Just got this book today - been meaning to read it for a while. Amos Yong is a Pentecostal theologian who's co-editing a series of "Pentecostal Manifestos" with James K.A. Smith. He's done some pretty impressive work in the past, especially a book called Theology and Down Syndrome.

I'm just a few chapters in, but I'm already interested in the way Amos Yong says Pentecostal theology is grounded in a exegetical perspective that privileges Luke-Acts. Yong also says that Pentecostal theology provides a corrective to the way Protestant Scholasticism downplayed the role of the Spirit in Justification and in Christology.

He doesn't give any examples of Protestant Scholasticism here, so I'm curious what he's referring to. He brings out a pretty impressive list of biblical texts that describe the role of the Spirit in Jesus's life and work.
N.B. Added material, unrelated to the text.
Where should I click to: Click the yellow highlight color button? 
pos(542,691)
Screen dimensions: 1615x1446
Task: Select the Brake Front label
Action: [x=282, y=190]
Christ offers himself on the cross "through the eternal Spirit" (Hebrews 9:14), Jesus is led by the Spirit into the wilderness (Luke 4:1), and Acts 10:38 talks about how God "anointed Jesus of Nazareth with the Holy Spirit and with power." And so on (Yong gives many others).

Of course Yong says that this doesn't invalidate "Logos Christology" in any way, but it adds an extra dimension to the complexity of Christ's life and work that he says was passed over. Although all I know from Prot. Scholasticism is from Barth's "small print" sections in the Church Dogmatics, it seems like they were pretty biblical. I wonder why they would pass over these texts.